If you have a very fast connection, you may increase the size of the buffer to get
a better read performance. If you need to decrease the transfer rate, you may need
to decrease the size of the buffer and set the maximum transfer rate with the
-maxrate option. This option accepts the size of the buffer in kB.
$nr specifies the size in kiloBytes, unless postfixed with one of the
characters K or M, which imply the corresponding (power-of-2) multipliers. That
means that the $nr value ’1K’ is 1 MegaByte, ’1M’ is
a whopping 1 GigaByte.
- -fs_quota $nr
-
If you are running pavuk on a multiuser system, you may need to avoid filling up
your file system. This option lets you specify how many space must remain free. If
pavuk detects an underrun of the free space, it will stop downloading files.
Specify this quota in kB. Default value is 0, and that mean no checking of this
quota.
$nr specifies the size in kiloBytes, unless postfixed with one of the
characters K or M, which imply the corresponding (power-of-2) multipliers. That
means that the $nr value ’1K’ is 1 MegaByte, ’1M’ is
a whopping 1 GigaByte.
- -file_quota $nr
-
This option is useful when you want to limit downloading of big files, but want
to download at least $nr kilobytes from big files. A big file will be
transferred, and when it reaches the specified size, transfer will break. Such
document will be processed as properly downloaded, so be careful when using this
option. At default pavuk is transferring full size of documents.
$nr specifies the size in kiloBytes, unless postfixed with one of the
characters K or M, which imply the corresponding (power-of-2) multipliers. That
means that the $nr value ’1K’ is 1 MegaByte, ’1M’ is
a whopping 1 GigaByte.
- -trans_quota $nr
-
If you are aware that your selection should address a big amount of data, you
can use this option to limit the amount of transferred data. Default is by size
unlimited transfer.

**WRITTEN EXERCISE**. Condense the paragraph of the pavuk options text that begins "If you are running pavuk on a multiuser system" into a short list, retaining its main facts.

**DATASET EXTRACT**.
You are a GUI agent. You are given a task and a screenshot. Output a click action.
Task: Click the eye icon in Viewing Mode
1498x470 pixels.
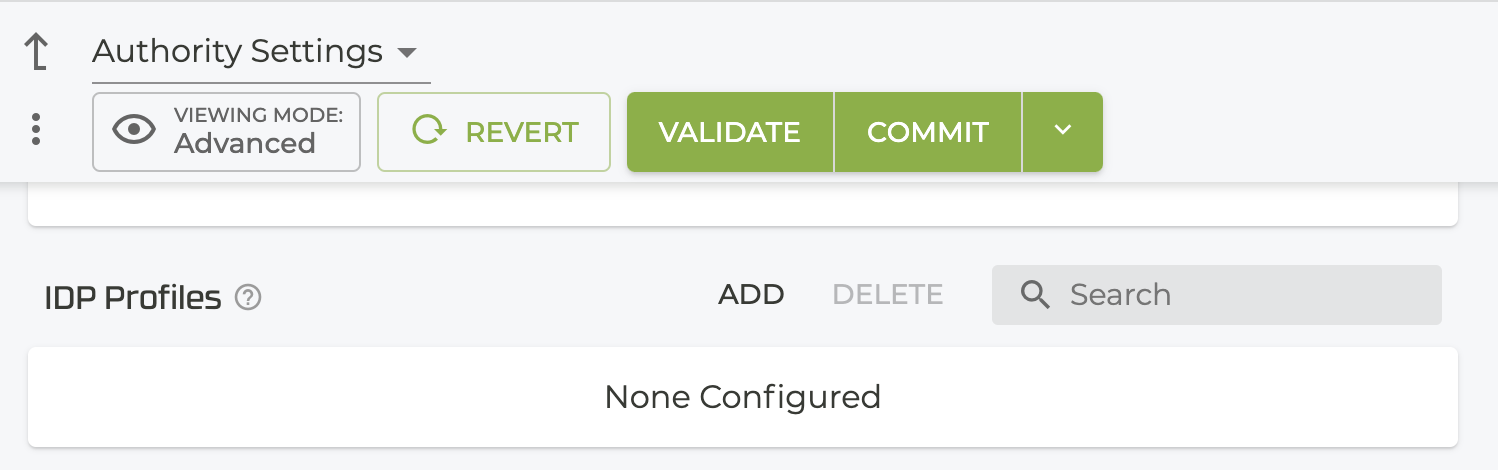coord(134,131)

**FINAL ANSWER**.
- Purpose: keeps pavuk from filling up the file system on a multiuser system.
- Sets how much space must remain free, specified in kB.
- If free space drops below that amount, pavuk stops downloading files.
- Default value is 0, which means the quota is not checked.